Right now, slick tires make you go faster (less rolling resistance). When the roads go, you'll want knobby tires. Have both. I also recommend wider wheels, not narrow ones. They absorb bumps better and because they're lower pressure also go flat less often. The increase in rolling resistance is SLIGHT, so you're about 1/2 mph slower, but since you're not stopping to fix a flat every few miles, you get there faster. That's years of experience, btw. Thank me later.
Enduro bike with street tires

If you have the money, see about getting an Enduro motorcycle with both kinds of tires (slicks for now, knobbies for later). Road repair was a nice upside of our temporary oil age. Those are going away again. No, I'm not joking. We're going back to gravel roads, and those overgrow fast if not maintained several times a year. They also rut and washout in rainstorms, thus the motorcycle. Enduros are just about impossible to get stuck. Worst to worst, you can lift them out of the mud with your hands. Can't do that with a jeep. A bicycle uses no fuel, so a mountain bike as a backup to the motorcycle is needed. Just a lot more work to get somewhere.

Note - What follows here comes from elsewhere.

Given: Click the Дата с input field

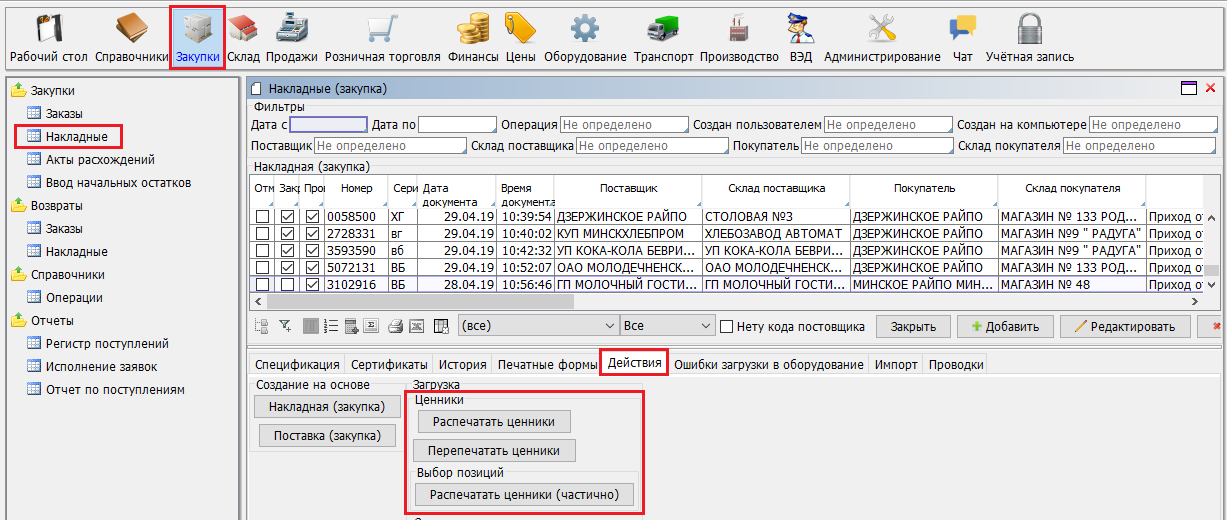Looking at the screenshot, I should 328,125.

Enduro bikes have long suspensions and their exhaust pipe is up high so when they fall over, provided you get your leg out of the way, they won't be badly damaged or inoperable like your basic motorcycle is. Enduros come in 125, 200, 230, 250, 350, 400, 450, 600, 650cc engine models. Higher cc engines use more gas but are in turn usually quieter and have more torque to pull hills, require fewer gear changes. Suzuki, Yamaha and Kawasaki make some of the most common models, but Honda has them too. KTM makes good ones, but they cost twice as much. I suggest getting used to save all that money for the upgrades and spare wheels/tires you can have mounted and balanced, ready to swap. Read up on it. Some knobbies have innertubes, and sometimes they also use a Mousse, which is a squishy foam pad inside the tire which won't go flat but can't be used on pavement or it overheats. Popular in the Dakar Rally, not sure how durable in the real world. Read up. Ignorance is no defense. After all, Nerf(tm) World is over. That was a fantasy of the 1990s, like Self Esteem based education. We can't afford that kind of nonsense anymore. Nowadays people die. Deal with it.

I really do think that we're at the tail end of the Oil Age, and even if there's no disasters, we're in Demand Destruction mode. Eventually, you will be the demand that's destroyed, probably by Federal or State mandatory rationing. Gotta keep fuel available for the Limousines, after all. They're BETTER THAN YOU. Just ask them. Ahem.